In return for her good deed, whenever she spoke, pearls and diamonds and gold dust would flutter from her mouth. The other sisters got gifts like toads and snakes. In theory, it sounded like a fair exchange. What could be more beautiful, a more just gift for one act of kindness than choking on precious gems and metals?
Riza wonders what the crone would give her. Did the sum of her life determine her gifts? Toads and asps wouldn’t be fitting for her. Would blood flow from her mouth like a river whenever she dared to open her mouth? Would it spill out, overflowing from her eyes, nostrils, ears? Would she be judged against the sheer want to make the world a better place? Or perhaps every act would be judged on their own merits: a thousand years of choking on blood for the sum of lived life she took away before its time.

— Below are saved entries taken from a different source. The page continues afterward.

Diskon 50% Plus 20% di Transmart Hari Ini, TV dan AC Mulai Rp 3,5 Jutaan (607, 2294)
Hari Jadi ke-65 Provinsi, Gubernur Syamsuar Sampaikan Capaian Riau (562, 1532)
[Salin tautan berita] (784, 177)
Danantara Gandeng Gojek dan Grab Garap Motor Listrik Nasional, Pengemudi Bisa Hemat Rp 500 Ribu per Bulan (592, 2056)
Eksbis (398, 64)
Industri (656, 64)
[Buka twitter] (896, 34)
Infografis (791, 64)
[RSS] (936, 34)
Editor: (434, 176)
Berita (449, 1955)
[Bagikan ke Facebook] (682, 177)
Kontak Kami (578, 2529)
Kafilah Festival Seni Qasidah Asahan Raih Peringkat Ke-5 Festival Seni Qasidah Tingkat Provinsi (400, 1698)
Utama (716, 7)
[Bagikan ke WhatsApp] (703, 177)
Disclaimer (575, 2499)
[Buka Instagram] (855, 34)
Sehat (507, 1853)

Her maudlin moods are becoming more a common occurrence these days, in spite of her focus being pulled in what feels like seventy-three different directions. To her left, the Colonel is deep in conversation on the phone; the newly-instated Führer, she surmises, judging by the tone and inflections he uses. Both of them are used to playing the roles George Grumman has created and expected for them in his own little design of what the world ought to be. Is it the lack of apparent change in their circumstances that is rubbing at her, despite the very world heaving and shuddering beneath their feet just eight days before?
Perhaps it’s the renegotiation of their lives that has her off-kilter. She finds herself more distracted these days, more than she should be. Their recovery, both physical (and otherwise) should be as simple as it is on paper. More blood transfusions, more bandages, more bags of morphine. All little forms of equivalent exchange.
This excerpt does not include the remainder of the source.